* _Exercise instructions_:
Search the listing below for the line with "Click the 22 kHz label at top right", then write out that line and every one after it exactly, without the pictures.

* _Exercise inputs_:
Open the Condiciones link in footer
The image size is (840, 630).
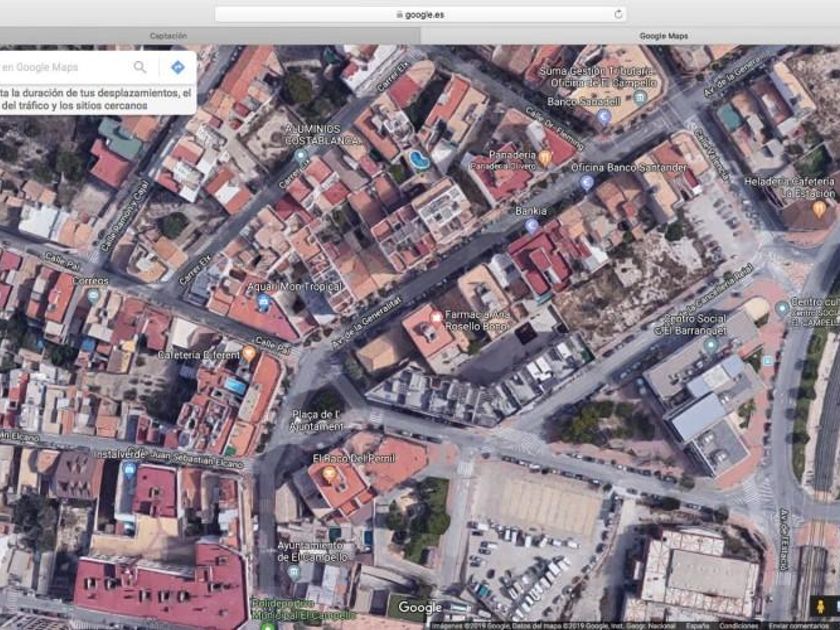pos(739,625)
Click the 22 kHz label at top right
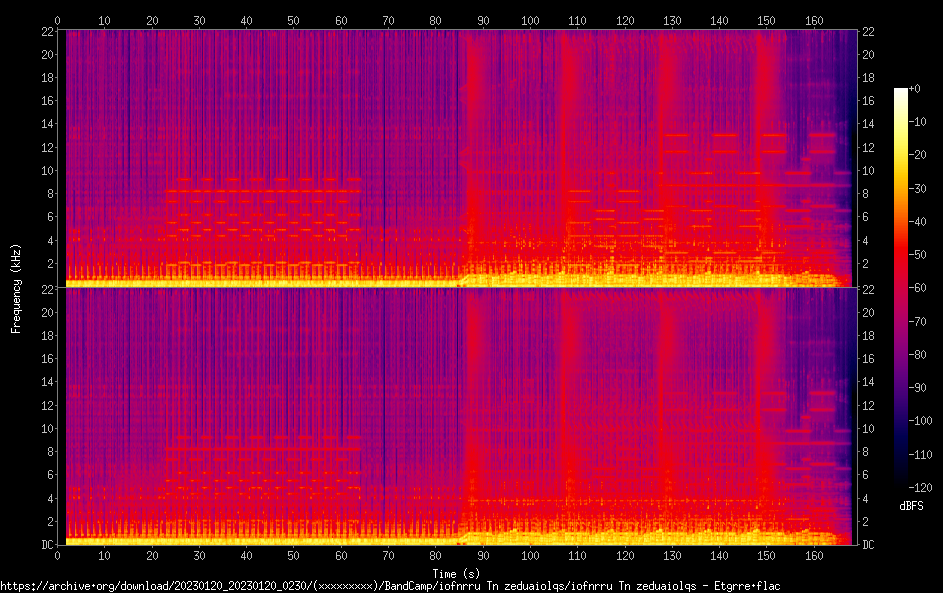943x593 pixels. click(x=869, y=31)
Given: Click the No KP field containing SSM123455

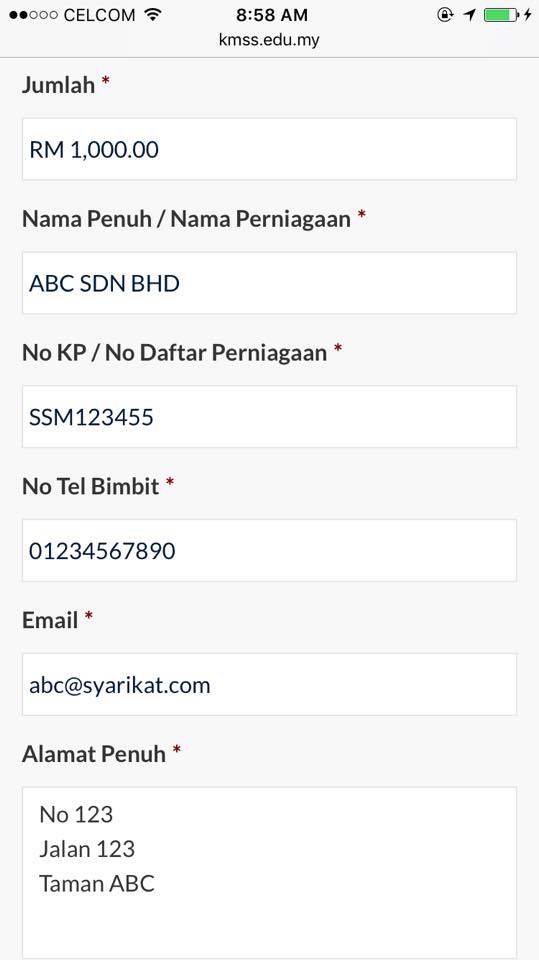Looking at the screenshot, I should 270,416.
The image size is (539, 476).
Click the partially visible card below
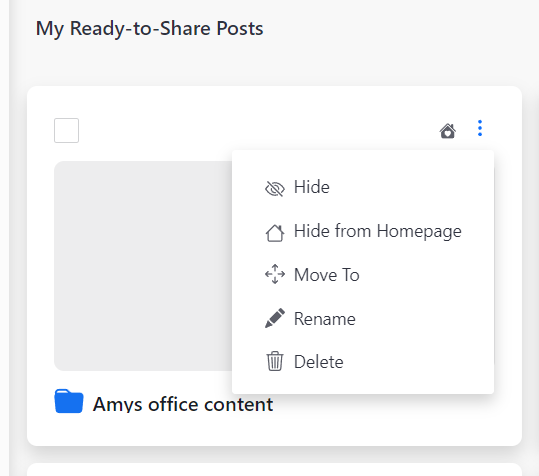[274, 469]
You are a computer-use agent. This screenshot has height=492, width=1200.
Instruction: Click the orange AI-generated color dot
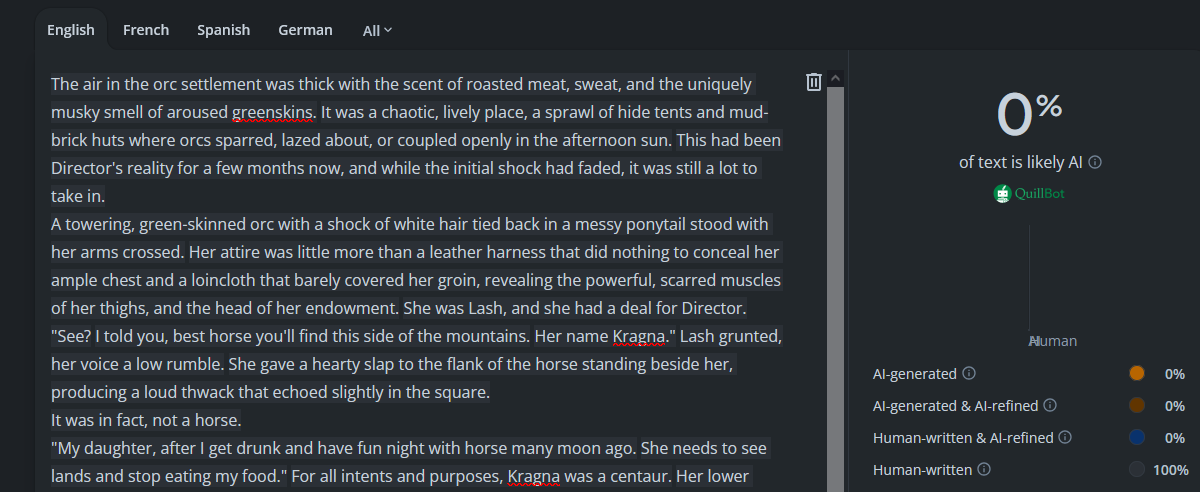tap(1136, 373)
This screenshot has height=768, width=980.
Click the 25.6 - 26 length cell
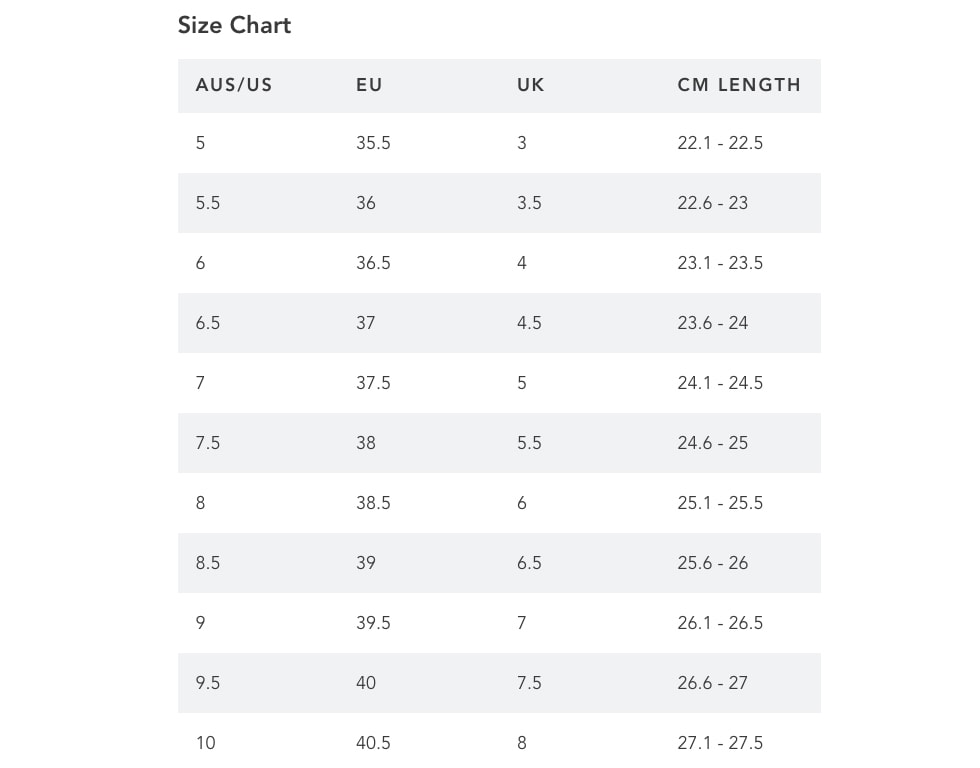(712, 563)
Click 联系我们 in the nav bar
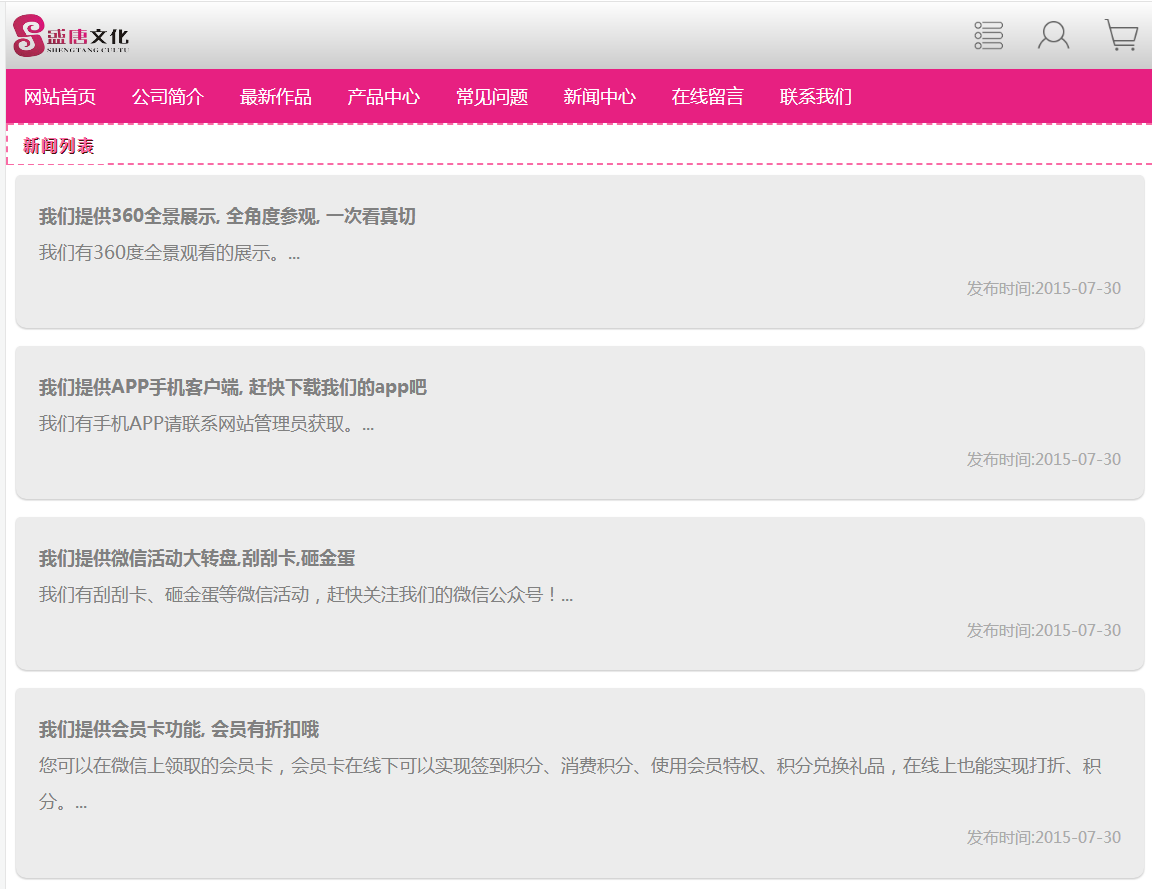The width and height of the screenshot is (1152, 889). point(816,97)
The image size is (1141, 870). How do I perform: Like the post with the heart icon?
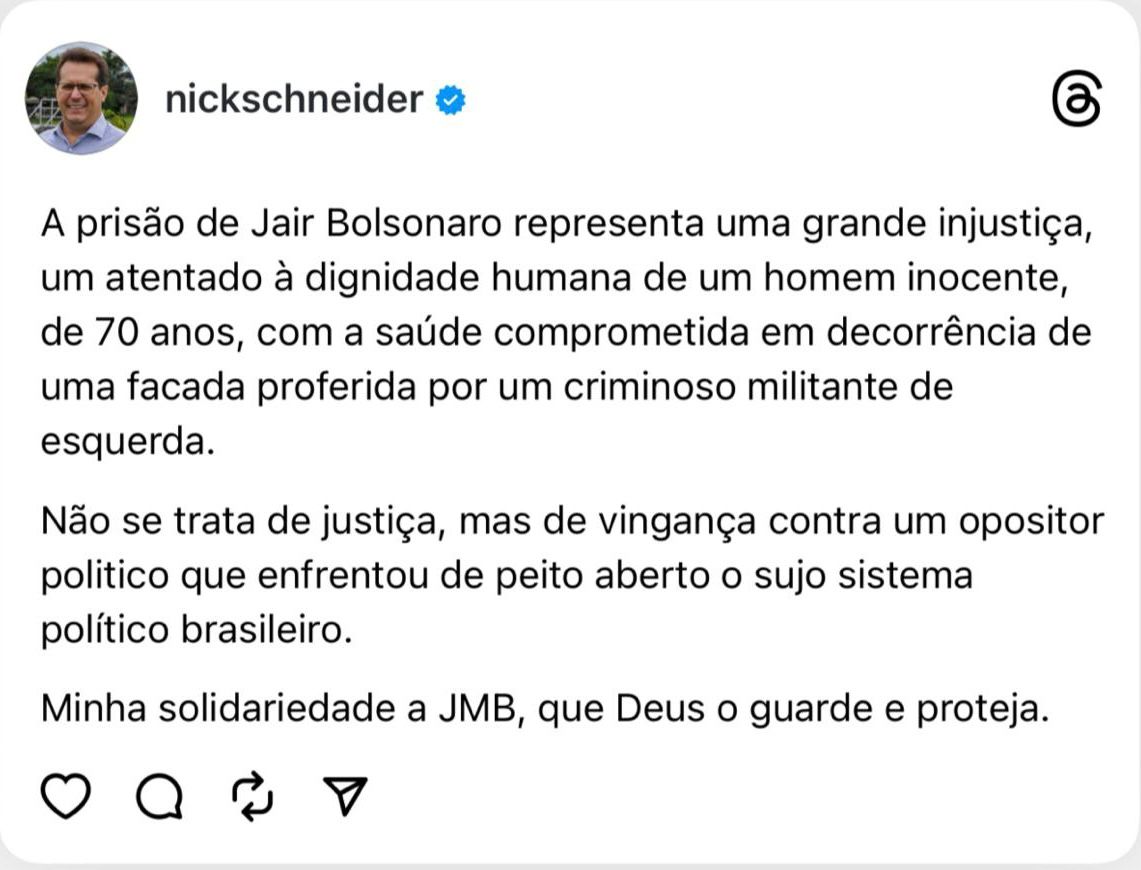[x=65, y=796]
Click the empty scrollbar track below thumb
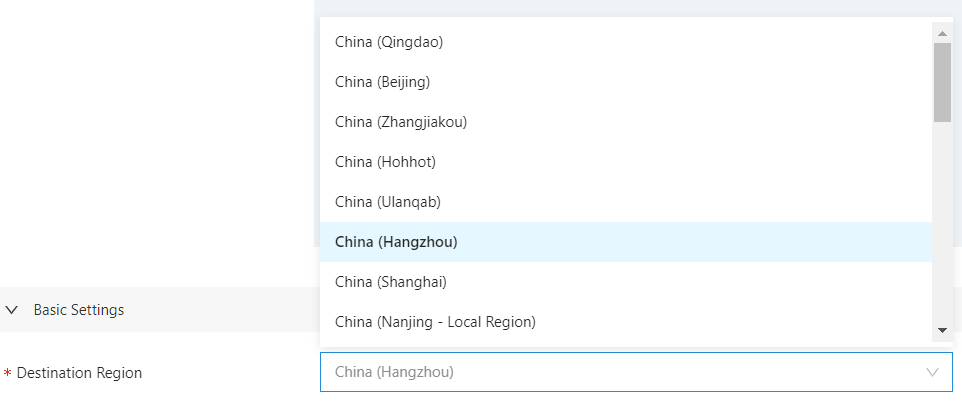The height and width of the screenshot is (403, 962). tap(942, 220)
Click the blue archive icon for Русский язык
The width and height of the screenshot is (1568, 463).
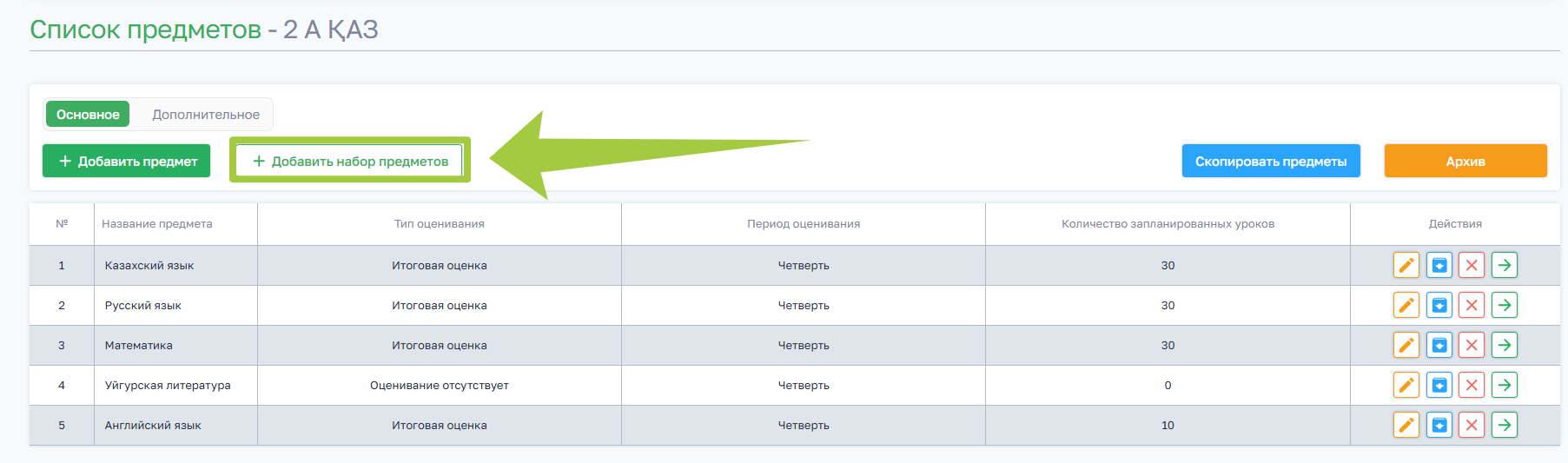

* _Exercise answer_:
Click the 22 kHz label at top right
943x593 pixels. click(x=869, y=31)
Given: Click the No KP field containing SSM123455

Looking at the screenshot, I should 270,416.
The image size is (539, 476).
Click the partially visible card below
[274, 469]
You are a computer-use agent. This screenshot has height=492, width=1200.
Instruction: Click the orange AI-generated color dot
tap(1136, 373)
This screenshot has height=768, width=980.
Click the 25.6 - 26 length cell
(712, 563)
Click 联系我们 in the nav bar
The width and height of the screenshot is (1152, 889). point(816,97)
The image size is (1141, 870). How do I perform: Like the post with the heart icon?
[x=65, y=796]
Click the empty scrollbar track below thumb
The height and width of the screenshot is (403, 962). tap(942, 220)
Click the blue archive icon for Русский язык
The width and height of the screenshot is (1568, 463).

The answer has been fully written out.